97年、最後の独り言

 またまた年が変わる。昔から、どちらかというと世間一般のイベントに無頓着に生きている人なので特にどうという感慨もない。しかし、9月15日に去年の9月16日から今日までの一年間は・・・などと振り返ってみるとも思えないので、ちょっと立ち止まって過去を眺めてみるには良い機会かもしれない。

 私がインターネットを始めたのは、93年の秋。日本の雑誌に原稿を電子メールで送る、という必要にかられてパソコンを買い、今じゃ利用している人は非常に少ないであろうtelnetでNiftyserveに入り、「わぁ〜い、スゴイスゴイ」と感動していた。(当時から最先端の電子メール入稿だったのは、パソコン雑誌だったからのようだ。
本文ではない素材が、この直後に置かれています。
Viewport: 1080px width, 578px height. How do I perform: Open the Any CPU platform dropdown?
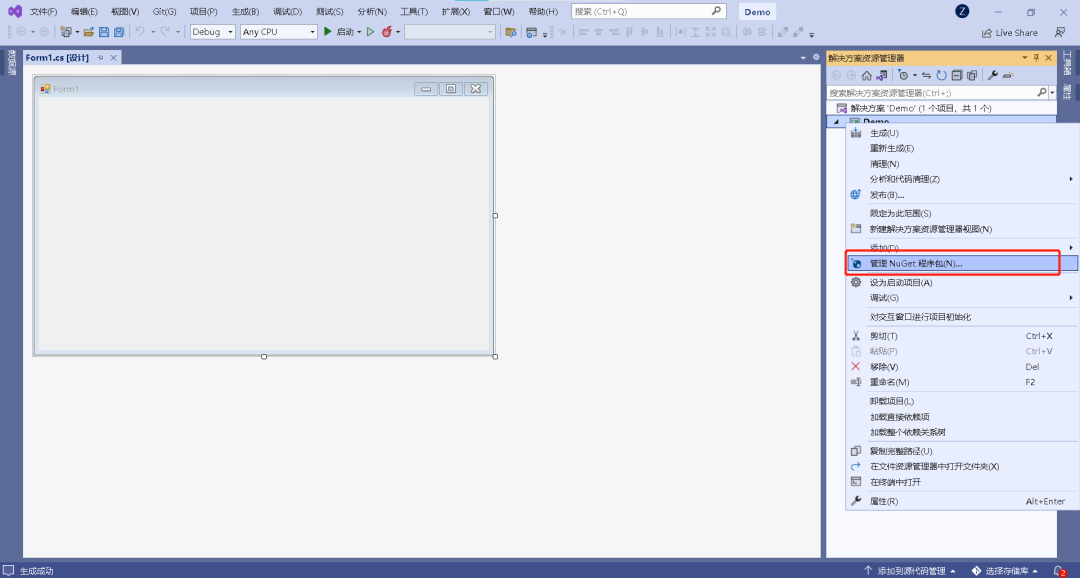point(278,32)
つい先日、日本の超メジャーな週刊誌に原稿を送る際、ファックス入稿と言われてかなり固まった)インターネットのメーリング・リストなんて便利なものもなかったので、かなりの時間と労力を使い、Niftyserveのフォーラムの書き込みを手動で腱鞘炎になるほどリターン・キーを押しながらダウンロードして読んでいた。

 ホームページを作り始めたのは、95年の夏くらいか。最初はアルバイト程度にHTMLファイルの内容の翻訳をやっていた。ふとしたことからPCVANのフォーラムの共同管理人になる羽目に陥り、95年の暮れにPCVANがインターネット接続およびホームページを開設するにあたり、今では考えられないがホームページのコンテンツを提供してくれる人が足りない、ということでフォーラムの内容を充実させてホームページを作成することになってしまった。ついでに、個人用ページも作りたくなって、本業・副業・PCVAN関連(これは全く収入には結びつかなかった(^^ゞ...)に加えてちょこちょこと「おねえちゃんのページ」を作り始めた。
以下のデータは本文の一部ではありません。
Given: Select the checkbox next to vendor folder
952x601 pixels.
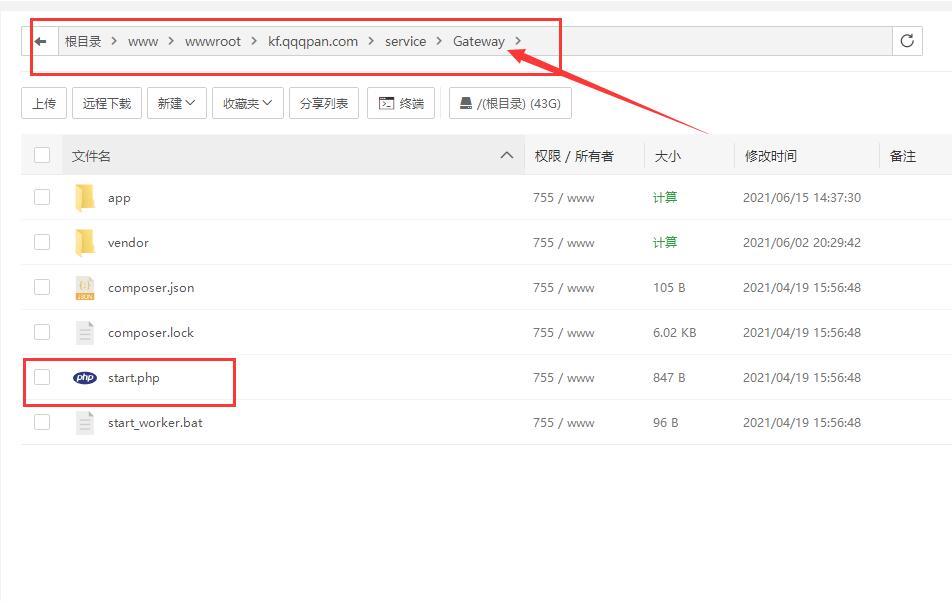Looking at the screenshot, I should [x=42, y=242].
 最初はPCVANの方が一般向け、「おねえちゃんのページ」は友人およびある程度親しくなったメール・フレンド向けだった。当時、WWWを見ていた人も少なかったので、たまに感想のメールが来ると非常に嬉しかった。ごく少数だが、当時から4回のURLの変更を経て、未だに読者でいてくれる人がいる。本当に感謝しています。ありがとうm(_ _)m...。
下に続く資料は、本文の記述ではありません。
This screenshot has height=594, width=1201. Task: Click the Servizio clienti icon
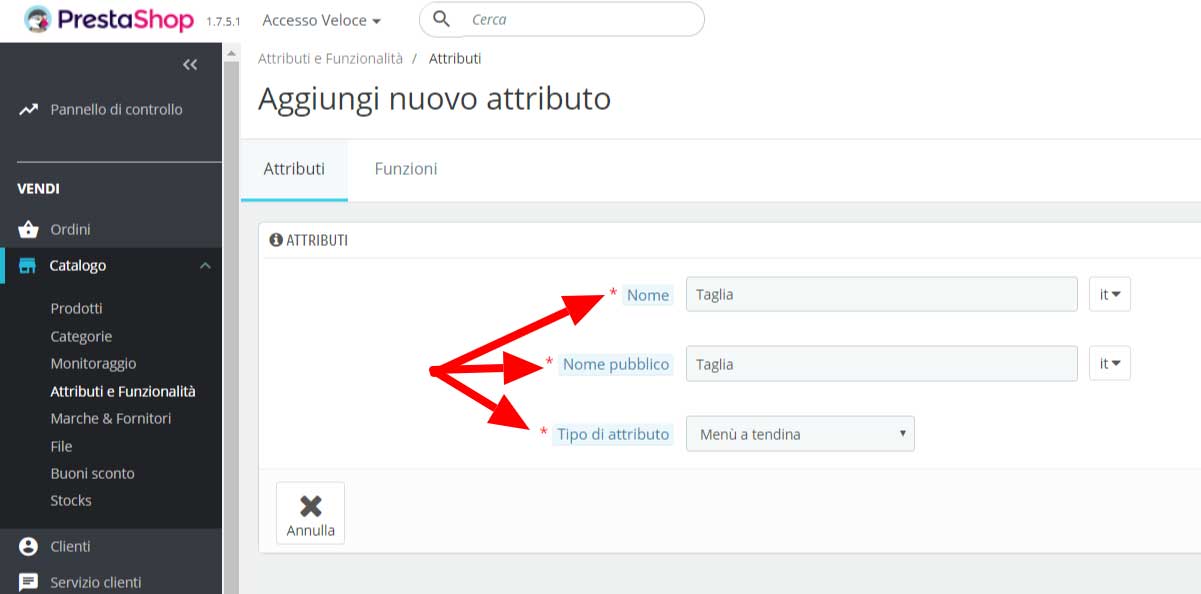pos(29,581)
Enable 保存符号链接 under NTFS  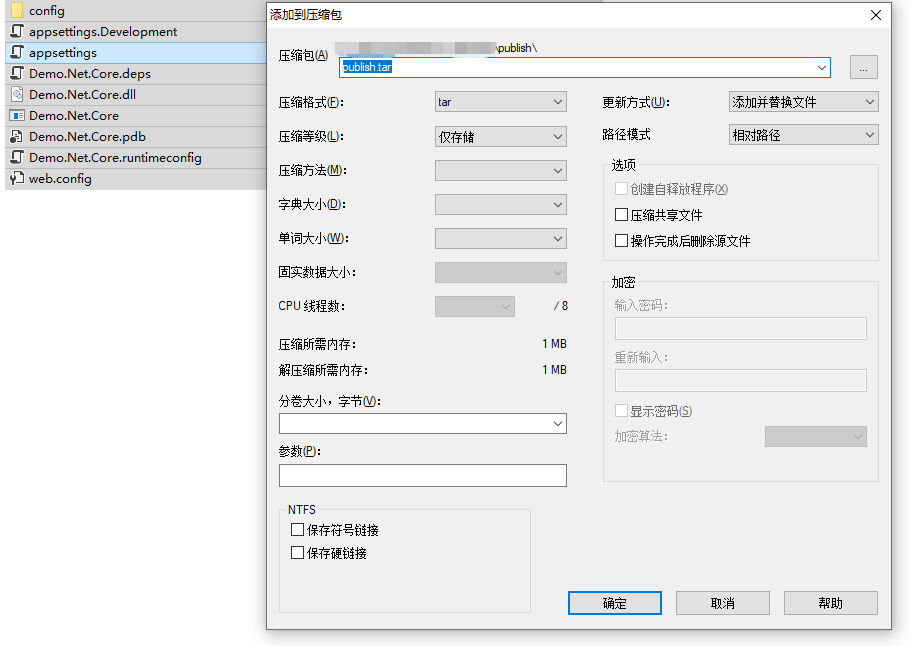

 文字通り急激にインターネット人口が増えたのは、97年だと思う。日本の友人からの連絡にも、人からもらう名刺にも、電子メール・アドレスがある。メールのやりとりをする人も、いきなり増えた。そして、それまであくまでもバーチャルなつき合いでしかなかったインターネット上の交流が、突然リアル・ワールドに降りてきたのが97年だったのだ。

 かつてはメールのやりとりをする人がいても、日本に帰国した際に会おうなどとは夢にも思わなかったし、遠隔地に住んでいるためNiftyserveのオフ会などとも無縁の私だった。しかし、Palaceでチャットというものにはまり始めたあたりから、その場に複数の人間が集まって同時に会話をする、という楽しみを覚えてしまった。同じ文字によるやりとりでも、リアルタイムだと較も違うかと思うほどリアリティがあって、会う前から現実の友だちのような気分になる。不思議なものだ。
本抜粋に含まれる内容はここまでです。